To evaluate the contribution of disease progression and case fatality on transmission and to examine the potential for targeted interventions to eliminate the disease.

Design

Stochastic transmission model that integrates epidemiologic and clinical data on incidence and case fatality, daily viral load among survivors and nonsurvivors evaluated on the basis of the 2000–2001 outbreak in Uganda, and primary data on contacts of patients with Ebola in Liberia.

Setting

Montserrado County, Liberia, July to September 2014.

Measurements

Ebola incidence and case-fatality records from 2014 Liberian Ministry of Health and Social Welfare.

Results

The average number of secondary infections generated throughout the entire infectious period of a single infected case, R, was estimated as 1.73 (95% CI, 1.66 to 1.83). There was substantial stratification between survivors (R^Survivors), for whom the estimate was 0.66 (CI, 0.10 to 1.69), and nonsurvivors (R^Nonsurvivors), for whom the estimate was 2.36 (CI, 1.72 to 2.80). The nonsurvivors had the highest risk for transmitting the virus later in the course of disease progression. Consequently, the isolation of 75% of infected individuals in critical condition within 4 days from symptom onset has a high chance of eliminating the disease.

Limitation

Projections are based on the initial dynamics of the epidemic, which may change as the outbreak and interventions evolve.

Conclusion

These results underscore the importance of isolating the most severely ill patients with Ebola within the first few days of their symptomatic phase.

Primary Funding Source

National Institutes of Health.

West Africa is overwhelmed by the most devastating Ebola epidemic known to date. It continues to increase exponentially, with the fastest rate of spread in Liberia (1). By August 2014, the number of cases in Liberia exceeded the capacity of all Ebola treatment units (2, 3). Because this public health crisis shows no signs of improvement and the risk for Ebola spreading beyond West Africa continues to mount, it is an international imperative to determine effective approaches to stem transmission of this virus.
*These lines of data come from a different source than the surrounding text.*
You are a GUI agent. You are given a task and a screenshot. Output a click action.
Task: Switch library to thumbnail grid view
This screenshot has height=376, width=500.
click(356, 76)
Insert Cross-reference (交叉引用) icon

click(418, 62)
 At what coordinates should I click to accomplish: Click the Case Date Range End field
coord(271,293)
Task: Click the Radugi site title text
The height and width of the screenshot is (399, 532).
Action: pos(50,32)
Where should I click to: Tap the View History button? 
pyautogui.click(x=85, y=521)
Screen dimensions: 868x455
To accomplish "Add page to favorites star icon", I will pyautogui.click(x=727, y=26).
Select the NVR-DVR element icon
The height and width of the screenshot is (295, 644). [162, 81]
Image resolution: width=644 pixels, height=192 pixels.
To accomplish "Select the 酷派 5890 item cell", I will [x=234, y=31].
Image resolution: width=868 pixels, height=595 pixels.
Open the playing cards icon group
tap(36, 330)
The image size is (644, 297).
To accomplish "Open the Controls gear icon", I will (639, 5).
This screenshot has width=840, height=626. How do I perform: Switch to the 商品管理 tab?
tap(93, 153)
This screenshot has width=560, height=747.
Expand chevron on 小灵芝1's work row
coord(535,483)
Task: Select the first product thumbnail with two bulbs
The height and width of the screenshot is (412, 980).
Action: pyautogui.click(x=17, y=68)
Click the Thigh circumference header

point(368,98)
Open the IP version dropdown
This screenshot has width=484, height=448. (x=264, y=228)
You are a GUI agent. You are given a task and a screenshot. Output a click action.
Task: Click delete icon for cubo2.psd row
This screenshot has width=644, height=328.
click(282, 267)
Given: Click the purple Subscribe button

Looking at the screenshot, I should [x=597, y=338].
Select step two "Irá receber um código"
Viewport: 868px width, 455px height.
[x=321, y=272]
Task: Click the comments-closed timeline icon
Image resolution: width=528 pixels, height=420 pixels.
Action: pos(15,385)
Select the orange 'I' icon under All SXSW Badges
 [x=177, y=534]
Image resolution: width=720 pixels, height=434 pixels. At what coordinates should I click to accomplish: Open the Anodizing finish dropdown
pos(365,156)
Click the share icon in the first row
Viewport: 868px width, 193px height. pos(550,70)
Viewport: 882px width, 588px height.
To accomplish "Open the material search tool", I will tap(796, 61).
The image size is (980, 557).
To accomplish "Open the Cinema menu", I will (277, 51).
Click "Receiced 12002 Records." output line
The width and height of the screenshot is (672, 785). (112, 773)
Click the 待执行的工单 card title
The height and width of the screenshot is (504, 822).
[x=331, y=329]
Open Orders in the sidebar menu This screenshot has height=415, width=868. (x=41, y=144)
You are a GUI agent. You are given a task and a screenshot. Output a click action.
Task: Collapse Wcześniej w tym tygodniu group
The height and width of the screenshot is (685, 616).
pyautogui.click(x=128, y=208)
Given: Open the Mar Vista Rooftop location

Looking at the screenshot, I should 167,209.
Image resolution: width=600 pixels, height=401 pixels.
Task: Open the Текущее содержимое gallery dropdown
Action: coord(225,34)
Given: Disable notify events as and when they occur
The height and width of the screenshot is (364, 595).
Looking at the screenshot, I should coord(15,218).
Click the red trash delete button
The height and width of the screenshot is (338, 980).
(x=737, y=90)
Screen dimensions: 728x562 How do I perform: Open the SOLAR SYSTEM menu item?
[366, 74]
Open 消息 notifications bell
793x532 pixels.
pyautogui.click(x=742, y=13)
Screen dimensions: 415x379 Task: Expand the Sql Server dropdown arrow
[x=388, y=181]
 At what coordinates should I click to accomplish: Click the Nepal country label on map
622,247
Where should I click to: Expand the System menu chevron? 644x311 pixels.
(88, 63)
Early Ebola symptoms include sudden high fever, muscle pain, and severe headache followed by pharyngitis, abdominal pain, and maculopapular rash (4), whereas the late phase is marked by vomiting, diarrhea, hemorrhagic diathesis, and multiorgan dysfunction (4). Ebola is primarily transmitted through direct contact with infected bodily fluids and contaminated materials. Therefore, close contacts of patients with Ebola, such as family members, health care workers, and those preparing bodies for burial, are at high risk for infection (5). In the current absence of pharmaceutical prophylaxis and treatment (6), control strategies rely on 1) active case ascertainment and isolation, 2) identification of patients’ contacts with monitoring of them for 21 days, and 3) identification of Ebola deaths for hygienic burial (7). However, the implementation of these approaches is falling short because of the rapid spread of the outbreak combined with the limited resources available.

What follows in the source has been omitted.